* To do *
Output as a JSON list of strings, one string per line and no blank lines, the records starting with the line containing "Given: Click the notepad" and running through the end of the records.

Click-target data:
○ ○ ○ ○

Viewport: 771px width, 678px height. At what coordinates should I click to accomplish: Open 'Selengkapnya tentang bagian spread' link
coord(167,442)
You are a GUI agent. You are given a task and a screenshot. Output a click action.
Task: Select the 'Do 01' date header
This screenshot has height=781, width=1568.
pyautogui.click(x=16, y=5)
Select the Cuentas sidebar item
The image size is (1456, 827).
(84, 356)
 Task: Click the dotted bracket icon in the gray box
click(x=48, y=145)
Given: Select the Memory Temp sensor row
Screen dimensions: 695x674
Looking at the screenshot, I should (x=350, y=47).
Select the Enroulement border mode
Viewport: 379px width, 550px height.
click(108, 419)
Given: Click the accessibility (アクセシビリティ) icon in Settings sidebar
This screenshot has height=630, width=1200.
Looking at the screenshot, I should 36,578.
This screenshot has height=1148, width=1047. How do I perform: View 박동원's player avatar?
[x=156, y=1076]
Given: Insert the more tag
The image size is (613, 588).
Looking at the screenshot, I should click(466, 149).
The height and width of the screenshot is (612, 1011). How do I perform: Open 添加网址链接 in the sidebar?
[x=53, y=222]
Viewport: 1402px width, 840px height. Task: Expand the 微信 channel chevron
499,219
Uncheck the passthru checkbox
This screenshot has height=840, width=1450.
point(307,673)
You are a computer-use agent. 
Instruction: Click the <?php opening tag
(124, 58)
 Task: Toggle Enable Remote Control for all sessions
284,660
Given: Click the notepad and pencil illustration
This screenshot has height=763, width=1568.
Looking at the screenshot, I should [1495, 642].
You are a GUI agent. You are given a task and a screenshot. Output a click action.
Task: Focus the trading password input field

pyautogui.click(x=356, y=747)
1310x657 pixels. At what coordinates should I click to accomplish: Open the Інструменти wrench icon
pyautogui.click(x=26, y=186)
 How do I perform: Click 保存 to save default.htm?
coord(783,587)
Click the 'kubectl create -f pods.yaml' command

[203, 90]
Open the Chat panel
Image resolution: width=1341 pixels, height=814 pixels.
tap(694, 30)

○ ○ ○ ○

* Solution to the problem *
[
  "Given: Click the notepad and pencil illustration",
  "This screenshot has height=763, width=1568.",
  "Looking at the screenshot, I should [1495, 642].",
  "You are a GUI agent. You are given a task and a screenshot. Output a click action.",
  "Task: Focus the trading password input field",
  "pyautogui.click(x=356, y=747)",
  "1310x657 pixels. At what coordinates should I click to accomplish: Open the Інструменти wrench icon",
  "pyautogui.click(x=26, y=186)",
  " How do I perform: Click 保存 to save default.htm?",
  "coord(783,587)",
  "Click the 'kubectl create -f pods.yaml' command",
  "[203, 90]",
  "Open the Chat panel",
  "Image resolution: width=1341 pixels, height=814 pixels.",
  "tap(694, 30)"
]